The revamped CEF is a partial loan guarantee programme that helps small businesses without enough collateral accessing loans from Approved Financial Institutions (AFIs). AFIs like NCB will now accept non-traditional collateral and provide loan coverage based on the borrower’s character and the future cash flow of the business rather than actual collateral.
For general loans, the guarantee coverage is 80 per cent of the loan up to a maximum of $30 million, while small loans get 90 per cent coverage, up to a maximum of $10 million. Start-ups get 80 per cent coverage up to a maximum of $5 million.
Brian Boothe, senior general manager at NCB, disclosed that the $3-billion funding facility could be increased depending on the take-up.

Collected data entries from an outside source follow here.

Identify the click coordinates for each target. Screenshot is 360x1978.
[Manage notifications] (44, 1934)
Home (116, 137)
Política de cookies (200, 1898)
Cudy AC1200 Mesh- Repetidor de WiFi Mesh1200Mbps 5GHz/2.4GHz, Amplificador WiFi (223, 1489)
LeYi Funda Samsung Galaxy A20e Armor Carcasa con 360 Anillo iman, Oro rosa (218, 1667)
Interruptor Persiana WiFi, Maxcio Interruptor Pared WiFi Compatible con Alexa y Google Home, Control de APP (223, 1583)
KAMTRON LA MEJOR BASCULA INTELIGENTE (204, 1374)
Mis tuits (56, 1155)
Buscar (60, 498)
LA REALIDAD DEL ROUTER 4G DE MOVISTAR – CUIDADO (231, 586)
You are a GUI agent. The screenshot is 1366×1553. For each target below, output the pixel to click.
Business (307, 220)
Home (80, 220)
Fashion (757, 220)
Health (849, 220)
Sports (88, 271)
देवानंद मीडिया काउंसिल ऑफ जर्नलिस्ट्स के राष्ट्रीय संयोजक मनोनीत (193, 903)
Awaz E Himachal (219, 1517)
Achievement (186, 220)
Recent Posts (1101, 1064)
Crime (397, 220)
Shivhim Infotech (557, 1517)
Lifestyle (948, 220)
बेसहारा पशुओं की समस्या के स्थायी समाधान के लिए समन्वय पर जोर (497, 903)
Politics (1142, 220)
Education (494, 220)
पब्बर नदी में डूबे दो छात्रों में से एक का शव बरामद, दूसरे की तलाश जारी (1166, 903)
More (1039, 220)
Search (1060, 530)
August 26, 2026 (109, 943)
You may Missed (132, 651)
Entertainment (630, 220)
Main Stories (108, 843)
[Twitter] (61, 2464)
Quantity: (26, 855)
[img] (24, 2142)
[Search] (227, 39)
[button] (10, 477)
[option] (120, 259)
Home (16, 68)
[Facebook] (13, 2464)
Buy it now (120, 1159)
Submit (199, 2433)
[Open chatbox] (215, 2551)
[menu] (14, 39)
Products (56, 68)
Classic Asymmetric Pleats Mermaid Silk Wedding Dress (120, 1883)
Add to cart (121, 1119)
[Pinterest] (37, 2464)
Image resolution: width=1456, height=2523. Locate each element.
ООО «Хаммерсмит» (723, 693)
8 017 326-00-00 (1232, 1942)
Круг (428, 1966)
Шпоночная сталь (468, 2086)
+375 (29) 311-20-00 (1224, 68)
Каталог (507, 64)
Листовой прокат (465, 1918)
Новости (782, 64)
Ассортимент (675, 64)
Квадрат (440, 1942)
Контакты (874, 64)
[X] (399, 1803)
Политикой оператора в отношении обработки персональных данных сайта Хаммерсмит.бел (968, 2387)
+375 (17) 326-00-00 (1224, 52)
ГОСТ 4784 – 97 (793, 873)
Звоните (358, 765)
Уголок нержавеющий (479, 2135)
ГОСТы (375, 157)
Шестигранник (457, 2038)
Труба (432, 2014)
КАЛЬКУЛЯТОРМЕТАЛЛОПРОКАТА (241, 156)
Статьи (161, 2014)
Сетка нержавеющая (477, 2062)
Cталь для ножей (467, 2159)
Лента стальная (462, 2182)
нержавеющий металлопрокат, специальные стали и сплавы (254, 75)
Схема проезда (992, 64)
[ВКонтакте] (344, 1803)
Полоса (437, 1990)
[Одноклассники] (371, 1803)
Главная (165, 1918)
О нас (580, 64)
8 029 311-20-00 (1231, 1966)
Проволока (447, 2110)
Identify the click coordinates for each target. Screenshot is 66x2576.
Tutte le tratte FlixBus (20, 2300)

“We expect that the take-up will be good and as the programme progresses, we will adjust the amount to meet the needs of the micro, small and medium enterprises (MSME),” Booth stated.
Speaking in an interview with the Caribbean Business Report, the NCB senior general manager was quizzed about the specifics of the loan programme such as interest rates. He explained that “NCB’s pricing will be risk adjusted so that MSMEs will get loans at different rates; some at seven per cent and others even lower.”
He was further quizzed on the criteria for assessing loans under this special DBJ-driven credit facility, which is offered through Approved Financial Institutions such as NCB.
In his response, Boothe underscored that MSMEs “must meet certain basic criteria, which we want to see such as the ability to repay, which will be evidenced by the financial information that they provide to us.”
To the extent that DBJ under this programme will provide guarantees up to 80 per cent of the loan, Boothe contended that “security should no longer be the kind of constraint than it was in the past” in MSMEs accessing business loans.
According to the NCB senior general manager, “once we are able to satisfy ourselves about their ability to repay, then it will be that much easier to make advances (credit) to MSMEs.”
Boothe pointed out that when NCB received the invitation by the DBJ to be part of the CEF programme, it did not hesitate to come on board, committing $3 billion in year one.
“We (NCB) are a firm believer that the private sector is the engine for growth of the economy and the MSME represents a significant number of those companies within the private sector, so this programme provides us with the opportunity to expand our (loan) portfolio to the MSME,” Boothe said.
He acknowledged that the CEF will provide NCB with the opportunity to expand its portfolio to MSME’s, pointing out that the programme is a catalyst in helping to boost growth and productivity within the MSME sector.